Diffusion Pharmaceuticals Inc. announced that after collaboration with the United States Food and Drug Administration (“FDA”) on the design of their Phase 2 clinical trial entitled “Open-Label, Dose-Escalation, Phase 2 Safety and Efficacy Study of TSC in Newly Diagnosed Glioblastoma (“GBM”) Patients when Administered with Standard of Care (“SOC”)”. The trial will be designated Study 200-208. The Company expects to initiate the trial by the end of 2022 and anticipates dosing the first patient in the trial in the first quarter of 2023.

GBM is an aggressive, deadly, and treatment-resistant type of malignant brain tumor, affecting approximately 13,000 newly diagnosed patients each year in the United States. Few treatment options are available for patients with GBM, and none have extended life expectancy beyond a few months. In fact, according to the National Brain Tumor Society, the five-year survival rate for GBM is only 6.8% with an average survival time of eight months.

The study will include a dose-escalation phase, enrolling patients in a 3+3+3 design, to evaluate the safety, tolerability, pharmacokinetics, and pharmacodynamics of TSC at doses of 1.5 mg/kg, 2.0 mg/kg and 2.5 mg/kg administered in combination with concomitant standard of care radiotherapy (“RT”) plus temozolomide. An additional 17 subjects will be treated at the higher tolerable dose identified in the dose escalation phase. The primary objective of the study is to evaluate the safety and tolerability of TSC for the treatment of patients with newly diagnosed GBM when administered with SOC.

Secondary objectives of the study are to evaluate progression-free survival at six months by magnetic resonance imaging, assessment using Response Assessment in Neuro-Oncology criteria, and to evaluate overall survival at 12 months.
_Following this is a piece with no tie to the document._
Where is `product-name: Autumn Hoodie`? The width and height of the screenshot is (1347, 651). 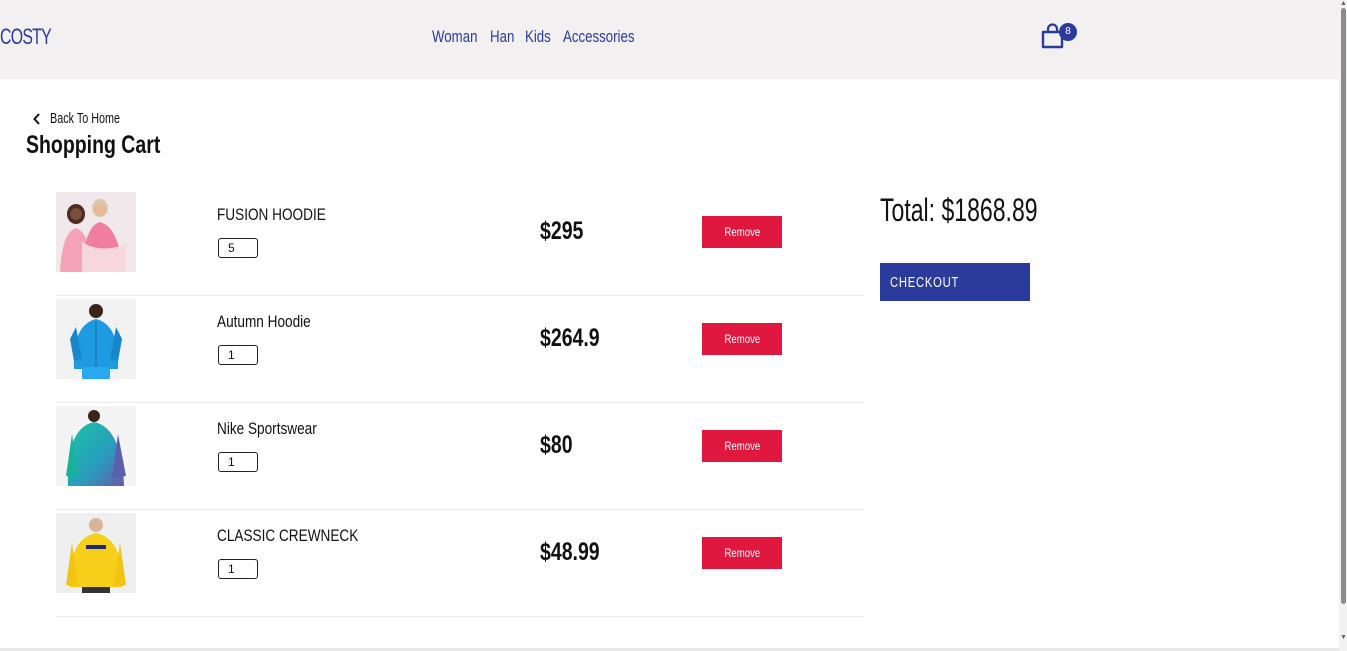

Study 200-208 will vary in a variety of ways from the GBM trials conducted by Diffusion in the past, including three particularly notable differentiators: The 1.5 mg/kg to 2.5 mg/kg doses of TSC to be administered in the study will be 6-10-fold higher than the 0.25 mg/kg dose used in Diffusion's prior GBM trials. TSC will be administered five days each week approximately 30-60 minutes prior to radiotherapy, as compared to the three days per week regimen in Diffusion's prior GBM trials.

The study trial will incorporate PET scans to directly evaluate the oxygen enhancing effects of TSC on tumor hypoxia using one of two radiotracers, 18F-FMISO or 18F-FAZA, with initial data readouts expected to be available within one year of the study's initiation.